● EXERCISE DETAILS:
Your answer consists of the lines in the data that contain "navigation". Copy each of them.

● STUDY MATERIAL:
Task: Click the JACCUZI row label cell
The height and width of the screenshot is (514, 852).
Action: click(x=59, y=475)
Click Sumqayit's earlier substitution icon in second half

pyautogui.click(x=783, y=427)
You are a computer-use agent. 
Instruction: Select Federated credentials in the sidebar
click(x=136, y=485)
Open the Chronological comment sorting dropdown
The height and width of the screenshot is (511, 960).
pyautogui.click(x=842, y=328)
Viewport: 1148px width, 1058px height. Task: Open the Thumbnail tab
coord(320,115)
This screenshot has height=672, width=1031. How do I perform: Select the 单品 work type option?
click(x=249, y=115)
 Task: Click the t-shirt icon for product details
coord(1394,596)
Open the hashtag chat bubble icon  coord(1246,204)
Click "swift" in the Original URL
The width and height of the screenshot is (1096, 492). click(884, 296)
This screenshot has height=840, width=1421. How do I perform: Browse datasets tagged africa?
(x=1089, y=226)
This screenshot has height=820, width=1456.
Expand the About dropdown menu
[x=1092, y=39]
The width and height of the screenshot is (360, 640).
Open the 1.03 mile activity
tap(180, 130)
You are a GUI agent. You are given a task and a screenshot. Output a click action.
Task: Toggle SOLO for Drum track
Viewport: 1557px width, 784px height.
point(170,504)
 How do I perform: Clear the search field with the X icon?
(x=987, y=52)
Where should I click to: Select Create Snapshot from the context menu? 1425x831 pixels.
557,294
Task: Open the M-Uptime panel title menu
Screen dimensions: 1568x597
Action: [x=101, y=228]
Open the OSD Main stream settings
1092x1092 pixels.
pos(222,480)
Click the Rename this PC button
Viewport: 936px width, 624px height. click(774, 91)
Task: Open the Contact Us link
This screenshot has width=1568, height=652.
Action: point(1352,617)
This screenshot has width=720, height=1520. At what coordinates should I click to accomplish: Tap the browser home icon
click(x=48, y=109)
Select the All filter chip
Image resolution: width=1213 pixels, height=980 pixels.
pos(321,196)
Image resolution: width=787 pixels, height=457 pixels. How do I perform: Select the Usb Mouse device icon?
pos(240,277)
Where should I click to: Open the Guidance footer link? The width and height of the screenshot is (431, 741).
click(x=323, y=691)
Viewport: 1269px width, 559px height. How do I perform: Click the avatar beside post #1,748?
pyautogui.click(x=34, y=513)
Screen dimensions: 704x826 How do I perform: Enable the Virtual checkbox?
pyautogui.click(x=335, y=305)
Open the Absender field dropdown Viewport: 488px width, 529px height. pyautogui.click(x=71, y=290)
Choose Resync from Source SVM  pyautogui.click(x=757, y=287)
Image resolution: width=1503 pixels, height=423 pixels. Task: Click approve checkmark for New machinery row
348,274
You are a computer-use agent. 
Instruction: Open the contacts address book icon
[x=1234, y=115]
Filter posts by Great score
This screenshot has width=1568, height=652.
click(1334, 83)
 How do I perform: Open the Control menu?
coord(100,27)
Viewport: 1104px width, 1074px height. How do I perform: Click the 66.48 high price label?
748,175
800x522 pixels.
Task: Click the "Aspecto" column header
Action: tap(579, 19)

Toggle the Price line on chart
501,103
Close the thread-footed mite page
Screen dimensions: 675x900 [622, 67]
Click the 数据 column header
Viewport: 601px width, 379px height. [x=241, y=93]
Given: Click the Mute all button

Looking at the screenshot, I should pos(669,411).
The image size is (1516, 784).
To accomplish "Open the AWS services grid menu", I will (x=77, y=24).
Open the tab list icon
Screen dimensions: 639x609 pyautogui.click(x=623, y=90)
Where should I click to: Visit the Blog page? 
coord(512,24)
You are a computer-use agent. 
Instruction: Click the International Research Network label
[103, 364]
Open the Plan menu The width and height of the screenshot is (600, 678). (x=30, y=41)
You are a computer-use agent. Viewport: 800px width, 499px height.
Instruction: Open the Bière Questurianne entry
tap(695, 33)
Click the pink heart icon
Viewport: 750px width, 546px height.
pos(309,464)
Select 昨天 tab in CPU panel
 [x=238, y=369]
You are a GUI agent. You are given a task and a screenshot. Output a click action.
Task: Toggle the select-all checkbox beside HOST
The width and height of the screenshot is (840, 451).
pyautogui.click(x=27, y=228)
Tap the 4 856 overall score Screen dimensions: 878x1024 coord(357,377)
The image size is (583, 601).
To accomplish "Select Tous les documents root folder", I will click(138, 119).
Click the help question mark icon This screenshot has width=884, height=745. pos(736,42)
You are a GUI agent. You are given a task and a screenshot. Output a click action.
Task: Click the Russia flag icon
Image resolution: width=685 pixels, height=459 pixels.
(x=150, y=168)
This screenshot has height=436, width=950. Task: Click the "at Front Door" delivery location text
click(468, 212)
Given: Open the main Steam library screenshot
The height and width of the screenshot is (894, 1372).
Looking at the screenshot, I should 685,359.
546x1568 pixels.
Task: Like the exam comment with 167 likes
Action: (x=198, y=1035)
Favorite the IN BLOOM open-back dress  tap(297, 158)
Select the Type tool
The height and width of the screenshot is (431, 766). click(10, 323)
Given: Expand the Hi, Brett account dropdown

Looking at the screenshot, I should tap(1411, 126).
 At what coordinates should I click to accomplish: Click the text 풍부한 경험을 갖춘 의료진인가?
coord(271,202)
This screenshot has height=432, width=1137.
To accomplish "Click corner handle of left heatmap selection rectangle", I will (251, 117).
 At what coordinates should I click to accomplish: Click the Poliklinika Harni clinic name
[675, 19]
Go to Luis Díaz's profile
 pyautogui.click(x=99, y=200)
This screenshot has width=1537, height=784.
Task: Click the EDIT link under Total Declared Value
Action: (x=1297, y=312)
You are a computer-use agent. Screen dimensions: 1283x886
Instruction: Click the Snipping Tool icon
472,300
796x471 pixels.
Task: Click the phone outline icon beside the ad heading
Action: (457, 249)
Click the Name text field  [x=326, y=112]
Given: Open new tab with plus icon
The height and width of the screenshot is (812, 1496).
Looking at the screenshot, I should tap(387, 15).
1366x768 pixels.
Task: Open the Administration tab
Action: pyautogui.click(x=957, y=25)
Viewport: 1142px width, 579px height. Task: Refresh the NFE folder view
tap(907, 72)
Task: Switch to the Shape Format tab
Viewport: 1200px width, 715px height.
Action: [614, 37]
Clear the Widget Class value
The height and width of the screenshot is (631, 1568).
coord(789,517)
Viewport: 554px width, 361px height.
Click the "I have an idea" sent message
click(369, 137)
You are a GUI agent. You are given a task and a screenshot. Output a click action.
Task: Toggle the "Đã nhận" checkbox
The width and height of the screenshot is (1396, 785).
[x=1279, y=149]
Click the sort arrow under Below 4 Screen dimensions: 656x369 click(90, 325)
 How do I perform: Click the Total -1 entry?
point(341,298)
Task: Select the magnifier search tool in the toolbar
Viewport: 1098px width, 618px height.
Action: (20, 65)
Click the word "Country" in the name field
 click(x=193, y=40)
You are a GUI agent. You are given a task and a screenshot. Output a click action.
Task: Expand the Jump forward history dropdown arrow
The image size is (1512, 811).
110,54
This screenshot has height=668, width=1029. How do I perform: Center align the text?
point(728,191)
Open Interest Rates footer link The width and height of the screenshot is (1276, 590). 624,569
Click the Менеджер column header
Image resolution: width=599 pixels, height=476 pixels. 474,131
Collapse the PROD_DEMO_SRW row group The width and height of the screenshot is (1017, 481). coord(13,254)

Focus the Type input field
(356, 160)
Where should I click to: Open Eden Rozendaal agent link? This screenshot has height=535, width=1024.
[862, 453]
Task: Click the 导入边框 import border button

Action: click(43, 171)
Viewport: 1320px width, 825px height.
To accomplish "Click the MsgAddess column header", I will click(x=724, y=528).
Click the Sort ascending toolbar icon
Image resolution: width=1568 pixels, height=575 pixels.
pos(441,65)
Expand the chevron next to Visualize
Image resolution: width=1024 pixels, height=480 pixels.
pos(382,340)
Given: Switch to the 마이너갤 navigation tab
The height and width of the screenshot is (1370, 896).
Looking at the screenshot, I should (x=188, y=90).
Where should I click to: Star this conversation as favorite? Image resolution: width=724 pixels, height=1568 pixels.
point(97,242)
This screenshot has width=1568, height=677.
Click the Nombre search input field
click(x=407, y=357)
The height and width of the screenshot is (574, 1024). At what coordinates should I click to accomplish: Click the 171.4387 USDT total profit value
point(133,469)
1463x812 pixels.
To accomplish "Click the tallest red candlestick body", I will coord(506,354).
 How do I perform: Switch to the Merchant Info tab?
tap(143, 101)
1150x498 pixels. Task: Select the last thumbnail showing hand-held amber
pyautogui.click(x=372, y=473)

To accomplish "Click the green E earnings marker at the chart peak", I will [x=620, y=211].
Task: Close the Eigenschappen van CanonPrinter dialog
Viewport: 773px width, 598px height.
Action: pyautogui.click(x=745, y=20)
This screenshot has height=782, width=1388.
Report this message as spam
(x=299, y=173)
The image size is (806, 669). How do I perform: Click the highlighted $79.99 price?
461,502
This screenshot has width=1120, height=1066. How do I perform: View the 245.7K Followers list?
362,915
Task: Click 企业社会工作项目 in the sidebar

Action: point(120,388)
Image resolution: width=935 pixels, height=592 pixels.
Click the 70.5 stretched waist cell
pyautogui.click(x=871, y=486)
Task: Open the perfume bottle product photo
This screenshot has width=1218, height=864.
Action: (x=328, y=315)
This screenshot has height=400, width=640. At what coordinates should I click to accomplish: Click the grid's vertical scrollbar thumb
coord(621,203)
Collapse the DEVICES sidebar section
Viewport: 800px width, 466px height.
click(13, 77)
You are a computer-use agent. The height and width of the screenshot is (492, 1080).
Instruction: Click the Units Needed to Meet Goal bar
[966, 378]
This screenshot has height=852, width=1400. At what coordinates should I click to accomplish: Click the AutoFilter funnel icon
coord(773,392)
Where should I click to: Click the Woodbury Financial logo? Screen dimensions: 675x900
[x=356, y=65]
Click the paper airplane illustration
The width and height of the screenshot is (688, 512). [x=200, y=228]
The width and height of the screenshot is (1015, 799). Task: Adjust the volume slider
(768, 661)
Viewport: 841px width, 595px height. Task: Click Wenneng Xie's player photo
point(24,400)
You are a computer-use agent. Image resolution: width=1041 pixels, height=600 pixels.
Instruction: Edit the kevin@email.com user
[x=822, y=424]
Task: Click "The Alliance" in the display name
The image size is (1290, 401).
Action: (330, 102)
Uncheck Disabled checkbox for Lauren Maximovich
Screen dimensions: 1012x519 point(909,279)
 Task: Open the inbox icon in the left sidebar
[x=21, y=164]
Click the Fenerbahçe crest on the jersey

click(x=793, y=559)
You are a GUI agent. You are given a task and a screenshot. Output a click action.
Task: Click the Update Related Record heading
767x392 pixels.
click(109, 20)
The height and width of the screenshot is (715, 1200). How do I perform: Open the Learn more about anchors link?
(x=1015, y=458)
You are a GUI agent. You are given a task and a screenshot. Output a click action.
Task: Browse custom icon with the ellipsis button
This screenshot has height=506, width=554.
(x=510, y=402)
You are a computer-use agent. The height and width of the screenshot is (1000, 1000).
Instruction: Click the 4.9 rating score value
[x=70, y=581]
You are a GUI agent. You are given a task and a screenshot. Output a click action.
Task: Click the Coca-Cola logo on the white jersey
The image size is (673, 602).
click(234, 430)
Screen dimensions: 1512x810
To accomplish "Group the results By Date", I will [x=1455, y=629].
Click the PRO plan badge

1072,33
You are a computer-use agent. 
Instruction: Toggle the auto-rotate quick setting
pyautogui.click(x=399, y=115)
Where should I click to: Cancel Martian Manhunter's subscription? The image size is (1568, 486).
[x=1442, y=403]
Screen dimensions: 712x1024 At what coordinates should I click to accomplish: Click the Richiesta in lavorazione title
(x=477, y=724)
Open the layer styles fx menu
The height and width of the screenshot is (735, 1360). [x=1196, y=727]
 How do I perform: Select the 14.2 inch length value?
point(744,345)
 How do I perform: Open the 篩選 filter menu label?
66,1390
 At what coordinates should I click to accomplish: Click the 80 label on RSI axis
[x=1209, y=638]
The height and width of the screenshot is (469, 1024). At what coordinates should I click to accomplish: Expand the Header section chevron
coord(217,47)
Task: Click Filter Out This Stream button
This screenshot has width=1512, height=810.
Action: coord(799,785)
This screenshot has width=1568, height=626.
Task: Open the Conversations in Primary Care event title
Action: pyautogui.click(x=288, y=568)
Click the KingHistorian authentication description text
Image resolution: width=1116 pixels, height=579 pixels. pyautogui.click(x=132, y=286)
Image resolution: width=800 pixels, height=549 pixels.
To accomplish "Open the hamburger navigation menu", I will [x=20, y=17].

● THE COMPLETED TASK:
Given: Switch to the 마이너갤 navigation tab
To accomplish "Open the hamburger navigation menu", I will [x=20, y=17].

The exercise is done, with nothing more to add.